Performance & Benchmarks

Rigatoni is designed for high-performance data replication workloads. This page provides comprehensive benchmark results and performance characteristics to help you understand the system’s capabilities and optimize your deployments.

Table of contents

  1. Executive Summary
  2. Quick Recommendations
  3. Batch Processing Performance
    1. Optimal Batch Size
    2. Core Processing (No I/O)
  4. Serialization & Format Performance
    1. Event Serialization (JSON)
    2. S3 Format Comparison (1000 events)
    3. Compression Benefits by Batch Size
  5. Concurrency & Throughput
    1. Concurrent S3 Writes (1000 events each)
    2. Large Batch Performance
  6. Memory & State Management
    1. Memory State Store Performance
    2. Event Cloning (Memory Overhead)
    3. Batch Deduplication
  7. Advanced Processing Patterns
    1. Batch by Collection (Grouping)
    2. Filter by Operation Type
  8. Production Configuration Recommendations
    1. Standard Workload (1K-10K events/sec)
    2. High-Throughput Workload (10K-100K events/sec)
    3. Low-Latency Workload (< 10ms p99)
  9. Performance Optimization Checklist
  10. Known Performance Characteristics
    1. Areas for Potential Optimization
  11. Running Benchmarks Yourself
  12. Benchmark Environment
  13. Performance Metrics Summary
  14. Conclusion

Executive Summary

Rigatoni demonstrates excellent performance characteristics across all workload types:

  • ~780ns per event for core processing (linear scaling up to 10K events)
  • ~1.2μs per event for JSON serialization
  • 7.65ms to write 1000 events to S3 with ZSTD compression
  • ~450ns per operation for in-memory state store
  • ~2ns per event for operation filtering (near-zero cost)

Quick Recommendations

Based on comprehensive benchmarking, we recommend:

// Optimal configuration for production
Pipeline::builder()
    .batch_size(500)              // Sweet spot for latency/throughput
    .batch_timeout(50)            // milliseconds
    .max_concurrent_writes(3)     // Optimal S3 concurrency
    .build()

S3Config::builder()
    .serialization_format(SerializationFormat::Json)
    .compression(Compression::Zstd)  // 14% faster than GZIP
    .build()

Batch Processing Performance

Optimal Batch Size

Batch size has minimal impact on latency across a wide range:

Batch Size Latency Overhead vs.
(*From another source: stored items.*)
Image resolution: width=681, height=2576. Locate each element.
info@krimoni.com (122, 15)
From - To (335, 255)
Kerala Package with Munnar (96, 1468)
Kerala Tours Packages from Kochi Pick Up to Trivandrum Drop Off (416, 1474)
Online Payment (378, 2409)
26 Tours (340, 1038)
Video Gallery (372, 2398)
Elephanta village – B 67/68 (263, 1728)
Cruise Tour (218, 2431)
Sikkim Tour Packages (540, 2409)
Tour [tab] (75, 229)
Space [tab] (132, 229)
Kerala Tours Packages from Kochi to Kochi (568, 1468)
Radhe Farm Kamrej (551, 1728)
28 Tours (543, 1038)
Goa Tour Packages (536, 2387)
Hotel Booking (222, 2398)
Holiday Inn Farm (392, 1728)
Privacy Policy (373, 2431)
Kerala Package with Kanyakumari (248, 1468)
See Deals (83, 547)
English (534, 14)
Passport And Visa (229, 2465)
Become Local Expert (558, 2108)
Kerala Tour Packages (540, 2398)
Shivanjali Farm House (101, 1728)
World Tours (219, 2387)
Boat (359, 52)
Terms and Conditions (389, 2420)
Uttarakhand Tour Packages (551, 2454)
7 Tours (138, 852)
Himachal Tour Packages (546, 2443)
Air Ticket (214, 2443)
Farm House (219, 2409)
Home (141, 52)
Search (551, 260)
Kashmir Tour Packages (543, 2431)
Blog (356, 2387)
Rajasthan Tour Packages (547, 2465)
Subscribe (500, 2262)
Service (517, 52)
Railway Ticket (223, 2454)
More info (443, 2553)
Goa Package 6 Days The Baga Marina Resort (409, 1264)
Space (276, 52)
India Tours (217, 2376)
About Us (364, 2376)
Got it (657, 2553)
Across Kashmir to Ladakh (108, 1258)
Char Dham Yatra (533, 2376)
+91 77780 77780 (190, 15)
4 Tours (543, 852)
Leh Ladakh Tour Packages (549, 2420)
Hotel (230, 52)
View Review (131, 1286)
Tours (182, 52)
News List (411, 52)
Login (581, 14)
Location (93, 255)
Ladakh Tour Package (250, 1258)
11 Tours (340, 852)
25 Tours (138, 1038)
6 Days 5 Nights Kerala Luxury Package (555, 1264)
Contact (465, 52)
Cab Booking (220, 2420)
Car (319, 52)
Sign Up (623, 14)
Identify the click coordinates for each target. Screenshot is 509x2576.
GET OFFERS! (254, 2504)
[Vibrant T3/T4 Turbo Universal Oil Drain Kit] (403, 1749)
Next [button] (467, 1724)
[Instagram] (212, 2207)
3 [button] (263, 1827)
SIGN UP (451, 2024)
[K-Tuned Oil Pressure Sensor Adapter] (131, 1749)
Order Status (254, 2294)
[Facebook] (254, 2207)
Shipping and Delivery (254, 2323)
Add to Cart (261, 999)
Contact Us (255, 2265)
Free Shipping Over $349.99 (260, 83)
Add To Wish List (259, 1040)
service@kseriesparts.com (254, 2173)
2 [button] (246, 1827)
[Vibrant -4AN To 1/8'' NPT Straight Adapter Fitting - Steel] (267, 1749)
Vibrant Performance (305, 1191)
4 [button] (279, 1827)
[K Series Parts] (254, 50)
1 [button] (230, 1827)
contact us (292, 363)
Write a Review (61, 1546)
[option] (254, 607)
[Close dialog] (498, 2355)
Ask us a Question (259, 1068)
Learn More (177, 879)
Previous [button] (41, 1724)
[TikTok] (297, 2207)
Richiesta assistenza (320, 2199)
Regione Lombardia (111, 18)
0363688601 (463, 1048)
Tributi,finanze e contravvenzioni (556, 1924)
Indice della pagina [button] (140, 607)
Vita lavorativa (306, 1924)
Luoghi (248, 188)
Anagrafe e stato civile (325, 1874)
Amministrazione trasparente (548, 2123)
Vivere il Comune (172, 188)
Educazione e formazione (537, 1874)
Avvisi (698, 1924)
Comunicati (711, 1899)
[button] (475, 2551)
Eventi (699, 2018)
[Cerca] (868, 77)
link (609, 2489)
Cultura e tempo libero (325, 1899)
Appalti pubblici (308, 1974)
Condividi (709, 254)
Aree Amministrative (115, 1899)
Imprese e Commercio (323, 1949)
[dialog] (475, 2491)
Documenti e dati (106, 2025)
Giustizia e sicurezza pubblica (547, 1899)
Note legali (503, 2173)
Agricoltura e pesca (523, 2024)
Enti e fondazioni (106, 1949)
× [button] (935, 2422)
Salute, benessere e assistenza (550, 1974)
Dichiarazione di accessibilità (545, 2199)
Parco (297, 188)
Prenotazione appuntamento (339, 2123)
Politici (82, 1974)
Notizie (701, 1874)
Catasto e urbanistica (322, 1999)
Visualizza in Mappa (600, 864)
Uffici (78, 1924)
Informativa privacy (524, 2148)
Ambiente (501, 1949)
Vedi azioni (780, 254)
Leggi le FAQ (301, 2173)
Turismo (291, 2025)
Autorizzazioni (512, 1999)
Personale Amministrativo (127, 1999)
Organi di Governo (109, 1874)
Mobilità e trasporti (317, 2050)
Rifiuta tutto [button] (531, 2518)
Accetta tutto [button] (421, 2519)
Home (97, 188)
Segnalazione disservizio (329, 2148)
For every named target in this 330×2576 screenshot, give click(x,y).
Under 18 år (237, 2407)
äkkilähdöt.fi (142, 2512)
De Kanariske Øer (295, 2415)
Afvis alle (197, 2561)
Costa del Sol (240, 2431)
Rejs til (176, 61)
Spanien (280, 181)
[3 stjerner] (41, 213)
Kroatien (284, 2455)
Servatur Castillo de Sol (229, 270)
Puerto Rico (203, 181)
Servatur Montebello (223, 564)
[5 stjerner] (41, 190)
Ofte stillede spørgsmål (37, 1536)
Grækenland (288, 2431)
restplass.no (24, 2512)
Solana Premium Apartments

Smallest
10 events 18.65 ms baseline
50 events 18.82 ms +0.9%
100 events 18.80 ms +0.8%
500 events 18.90 ms +1.3%
1000 events 18.92 ms +1.4%
2000 events 18.89 ms +1.3%

Key Insight: Batch sizes from 10-2000 events show virtually identical latency (< 2% variance). Choose 500 events as a balanced default for most workloads.

Core Processing (No I/O)

Pure event processing demonstrates excellent linear scaling:

Events Time Per-Event Latency
10 7.6 μs 760 ns
100 78 μs 780 ns
1000 778 μs 778 ns
5000 4.00 ms 800 ns

Excellent: Near-perfect linear scaling at ~780ns per event up to 5000 events. Minimal degradation at larger batches.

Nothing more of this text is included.